MiCA, the EU Markets in Crypto-Assets Regulation, supersedes the national patchwork on 1 July 2026. From that date, crypto-asset service providers need a MiCA authorisation to passport across the EU, including Italy. Bitpanda and Crypto.com hold MiCA authorisations today. RedotPay does not; its EU access post-MiCA is the open question of the year for users like you. See our MiCA explainer for the depth.

Banca d'Italia and CONSOB issue consumer warnings and publish guidance but do not licence individual card products beyond OAM and (from July) MiCA. Their official communications are a good signal of where Italy's enforcement focus sits in any given quarter.

Tax in plain Italian (and English)

Italy's crypto-tax regime tightened sharply from 2023 onwards. Here is what an Italian-resident cardholder needs to know:

  • Capital gains: 26% on realised gains. From 2025, the previous €2,000 annual exemption was effectively eliminated for new gains. Confirm the current year's threshold rules with a commercialista; the rules have changed at almost every finanziaria.

▶ [About this task]
In the passage on crypto regulation and tax in Italy, how would you put the sentence "Italy's crypto-tax regime tightened sharply from 2023 onwards." into Spanish?

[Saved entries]

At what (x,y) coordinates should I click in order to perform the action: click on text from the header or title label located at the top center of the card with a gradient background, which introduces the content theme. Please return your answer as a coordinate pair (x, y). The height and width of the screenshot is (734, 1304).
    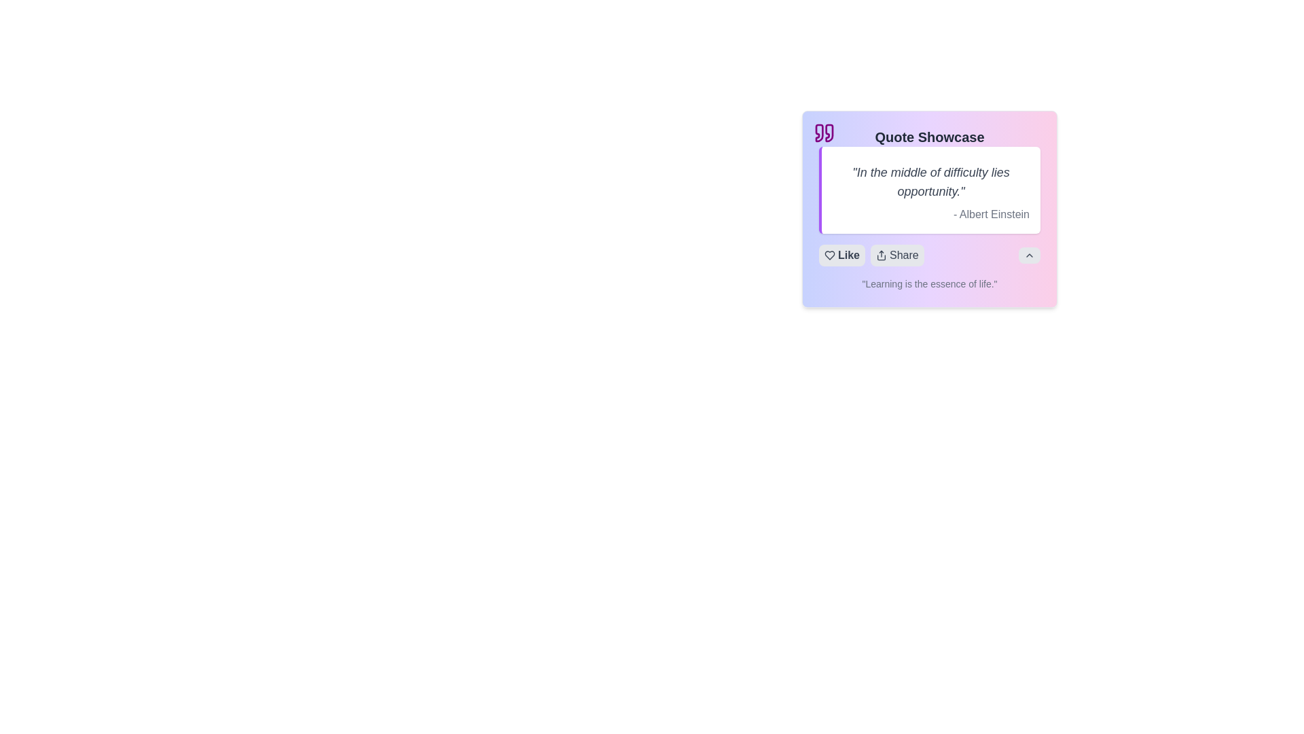
    Looking at the image, I should click on (929, 137).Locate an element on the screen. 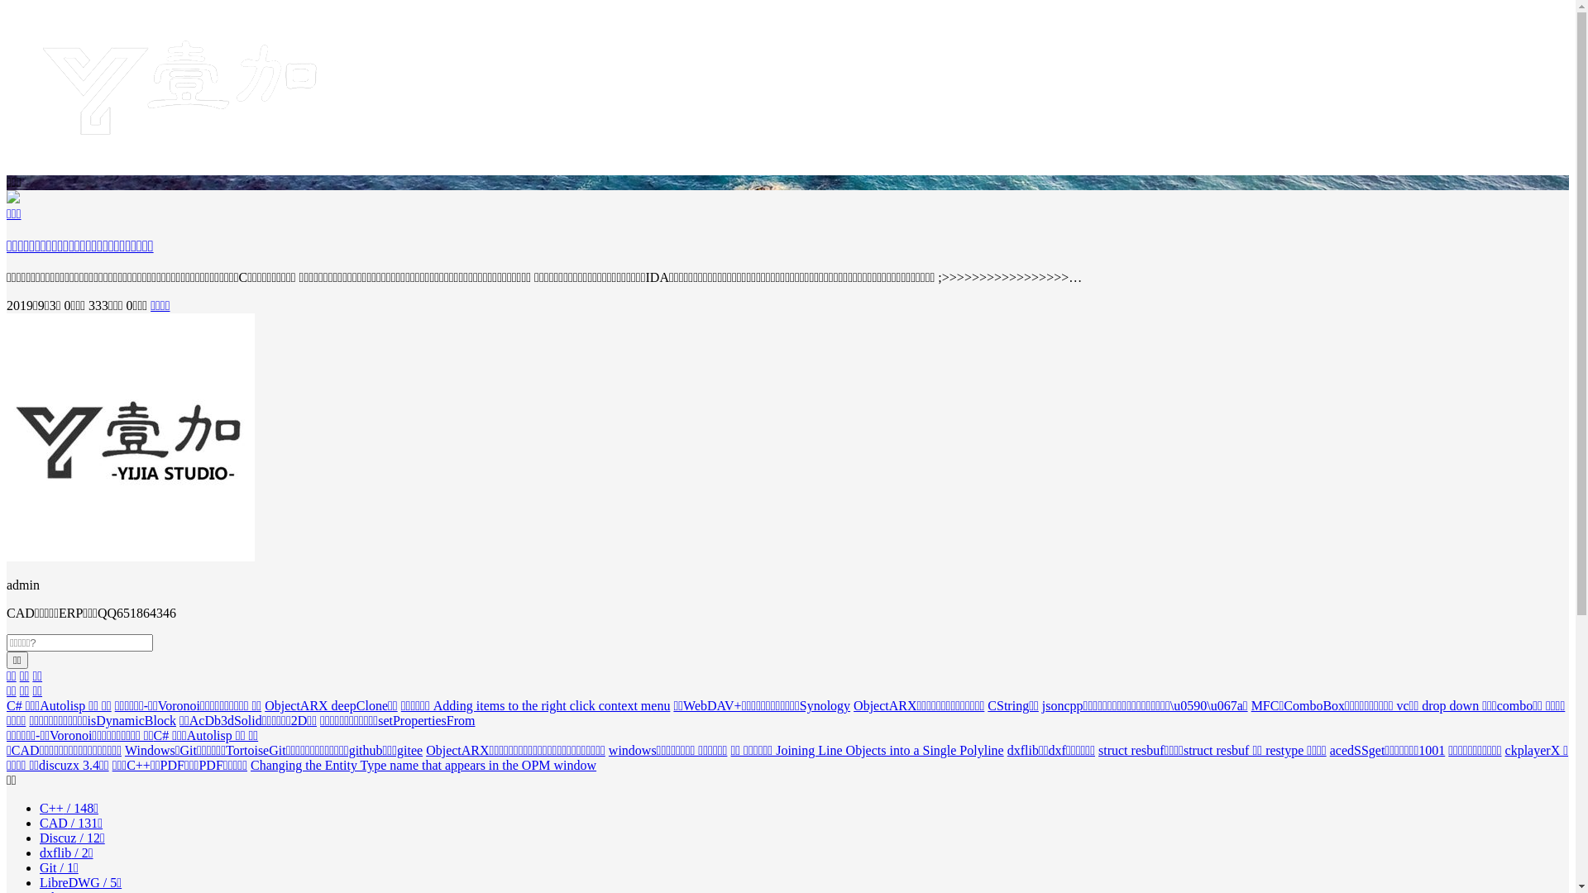 The height and width of the screenshot is (893, 1588). 'Changing the Entity Type name that appears in the OPM window' is located at coordinates (423, 765).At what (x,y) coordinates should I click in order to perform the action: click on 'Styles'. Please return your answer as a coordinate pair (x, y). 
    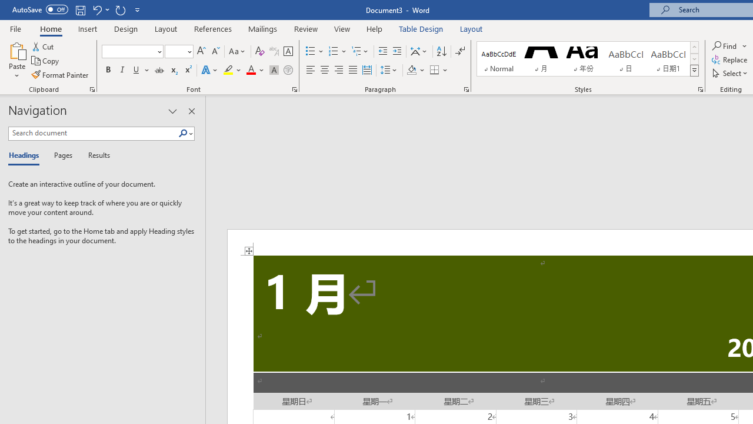
    Looking at the image, I should click on (694, 71).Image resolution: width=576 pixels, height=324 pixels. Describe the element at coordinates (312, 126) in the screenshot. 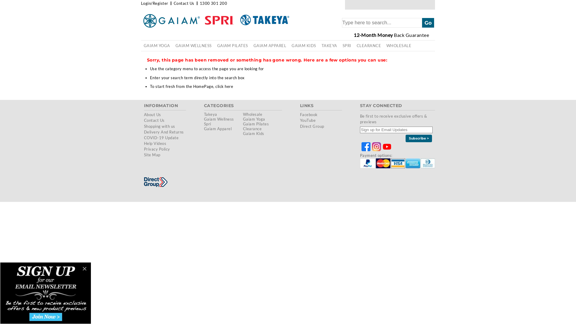

I see `'Direct Group'` at that location.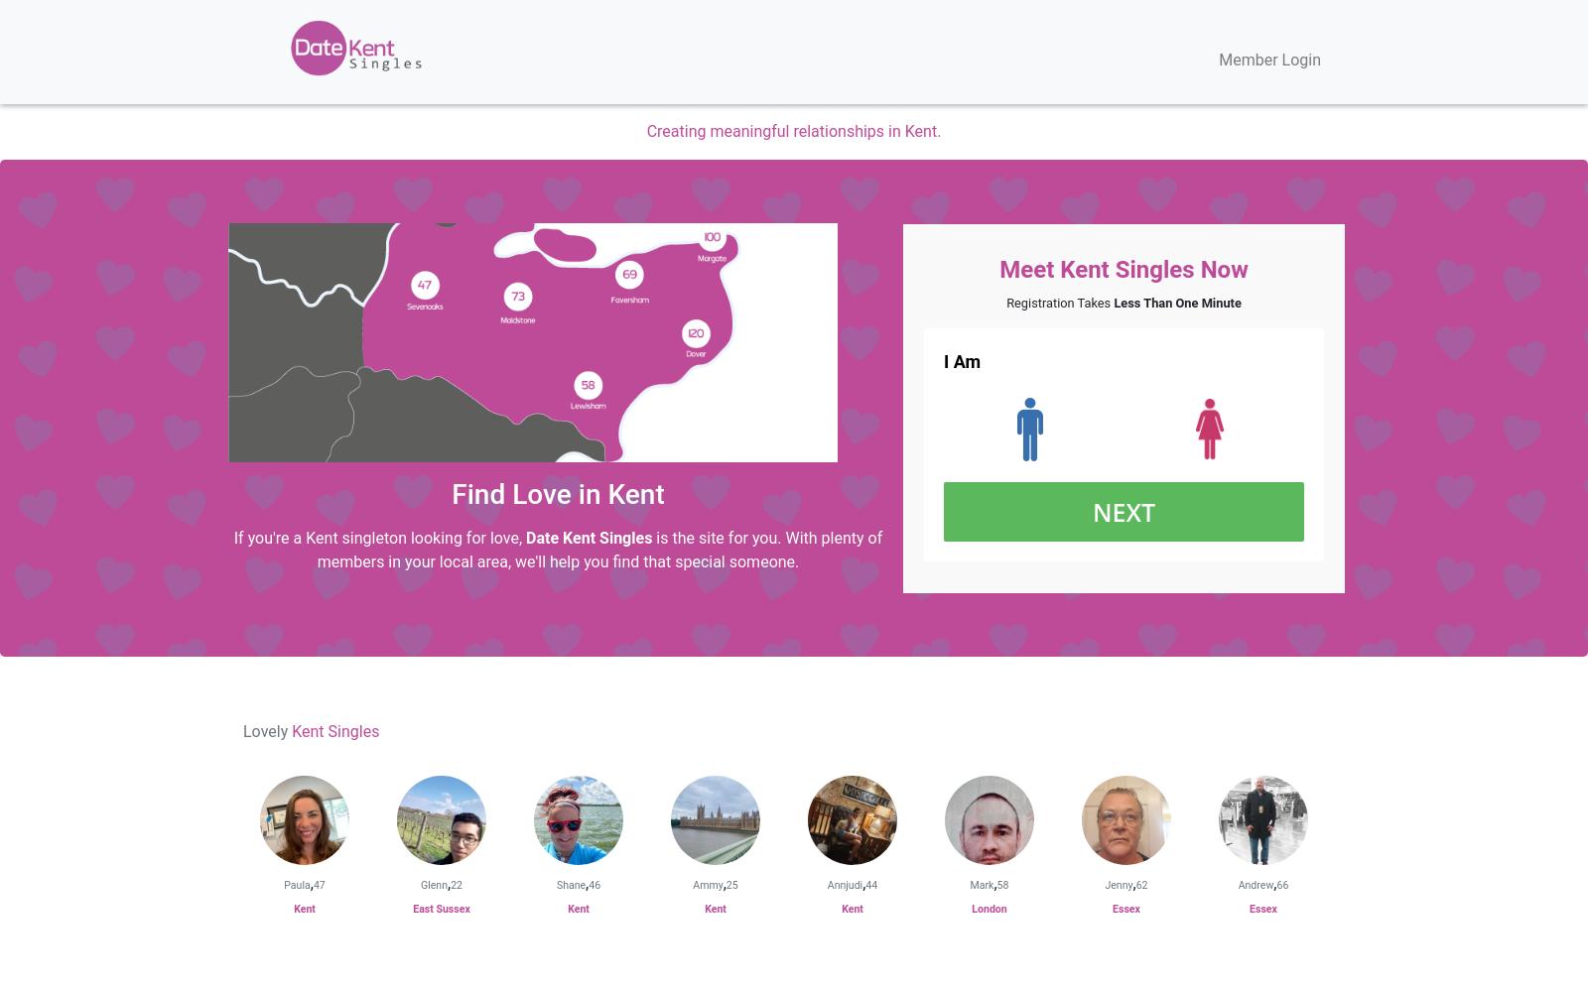  What do you see at coordinates (970, 909) in the screenshot?
I see `'London'` at bounding box center [970, 909].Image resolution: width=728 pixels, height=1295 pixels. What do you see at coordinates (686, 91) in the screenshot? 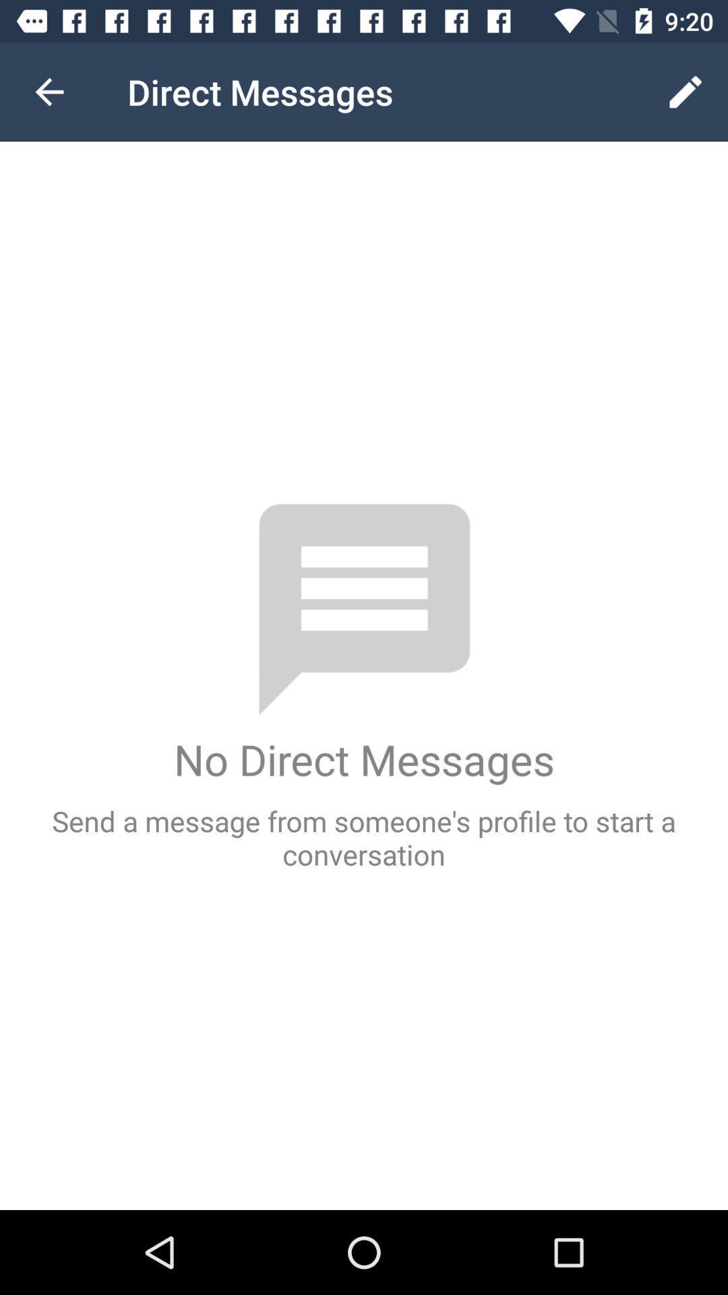
I see `icon to the right of the direct messages` at bounding box center [686, 91]. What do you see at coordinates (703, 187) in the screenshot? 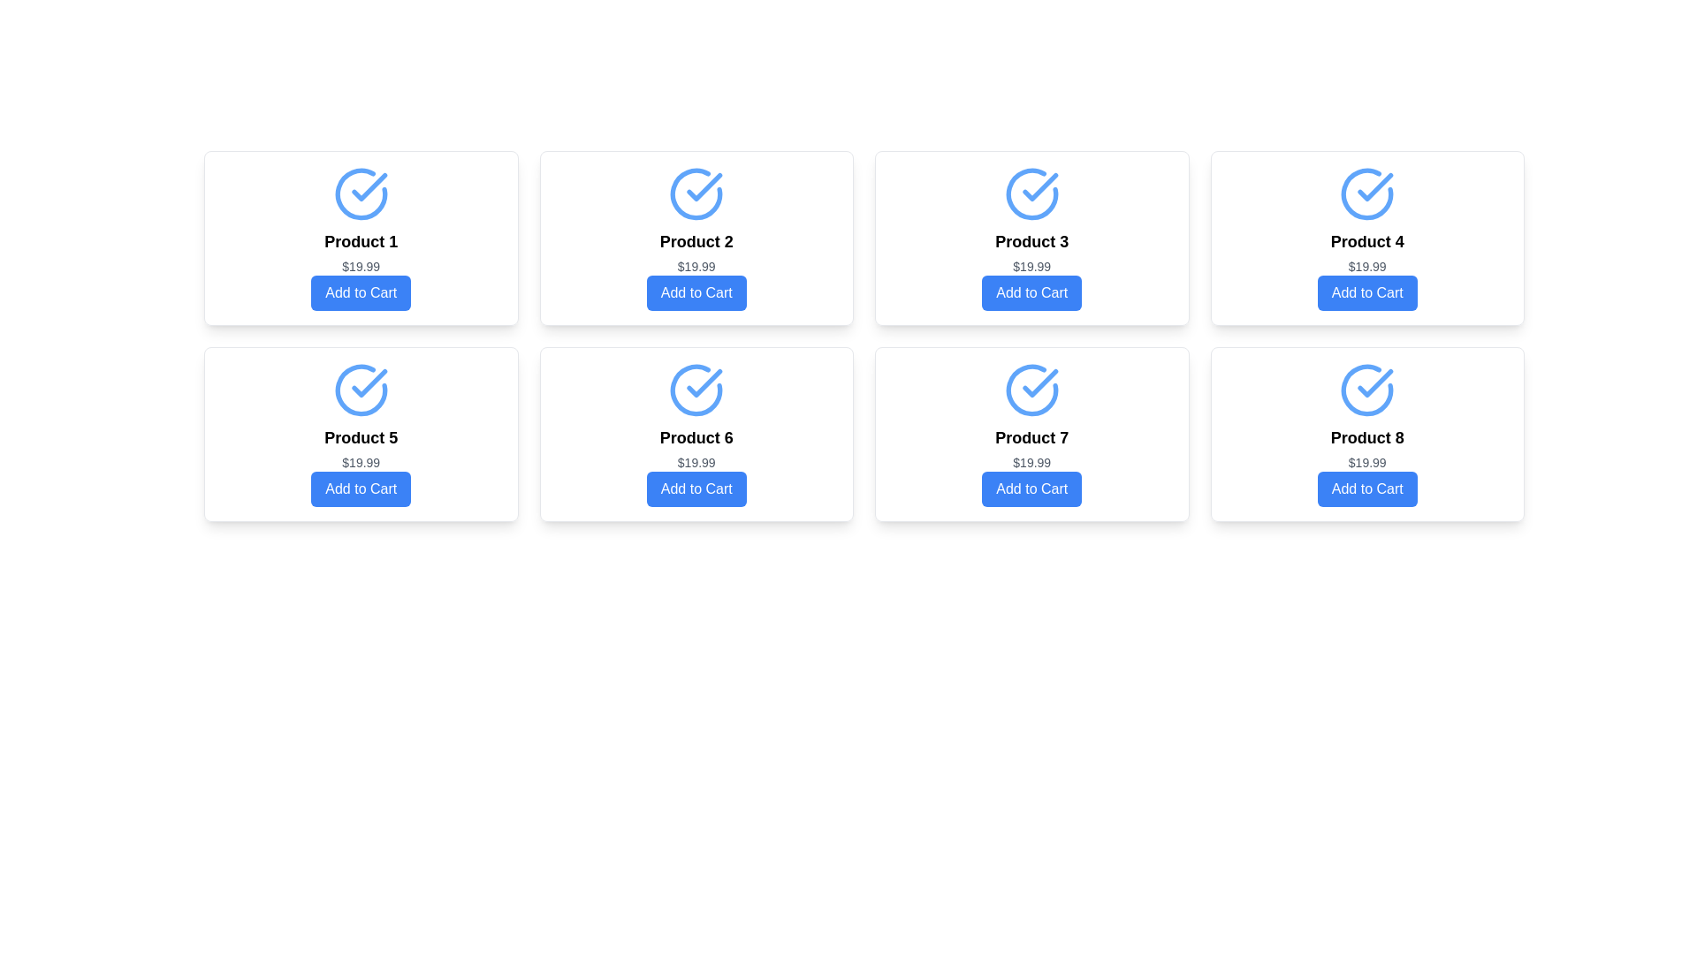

▶ [Task result]
El régimen fiscal de las criptomonedas en Italia se endureció considerablemente a partir de 2023.